Clinical performance of a drug-eluting stent with a biodegradable polymer in an unselected patient population: the NOBORI 2 study.

AIMS

Previous studies for approved indications (on-label) have shown the good safety and efficacy profiles of the Nobori DES. We conducted a prospective, multicentre study to validate the clinical performance of this stent in a real-world setting.

METHODS AND RESULTS

A total of 3,067 consecutive patients undergoing a percutaneous coronary intervention with the Nobori DES were enrolled in the NOBORI 2 registry. At one and two years, 97% and 95% of patients, respectively, were available for follow-up. The rates of target lesion failure (TLF), cardiac death, myocardial infarction and target lesion revascularisations were: 3.9%, 1.2%, 1.9% and 2.2% at one year and 5.1%, 1.6%, 2.4% and 3.0% at two years.

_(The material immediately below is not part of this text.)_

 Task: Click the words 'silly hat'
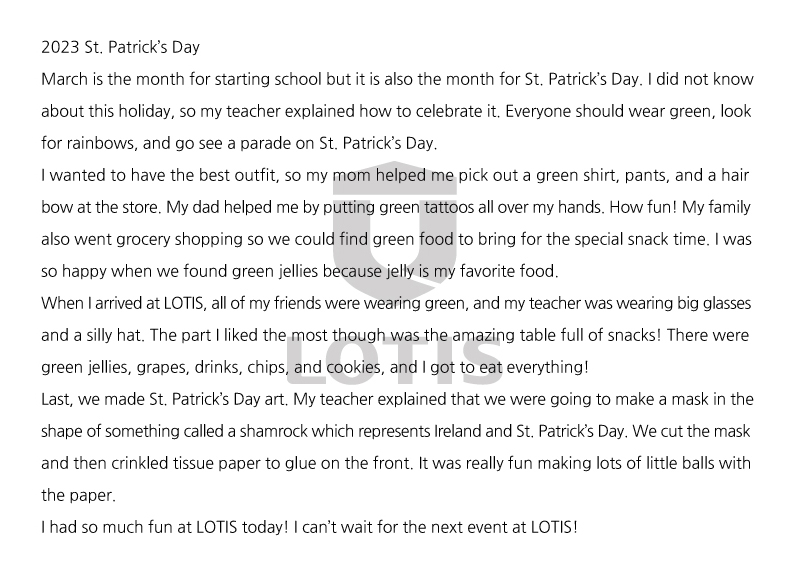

Overall, 2,242 patients (73%) were treated for at least one off-label indication. When comparing off-label and on-label groups, the results were: TLF 4.5% vs. 2.2%, p=0.003 at one year and 5.9% vs. 2.8%, p=0.001 at two years. The rate of stent thrombosis was 0.68%, and 0.80% at one and two years, respectively with no difference between the off-label and on-label groups (0.76% vs. 0.48%, p=0.6 and 0.89% vs. 0.61%, p=0.5).

CONCLUSIONS

The promising results previously observed in lower risk patients can be replicated in daily practice. As expected, in off-label indications, rates of adverse events were higher. Nevertheless, our results suggest the good and sustained performance of this stent system in high-risk patients with significant comorbidities and/or complex lesions.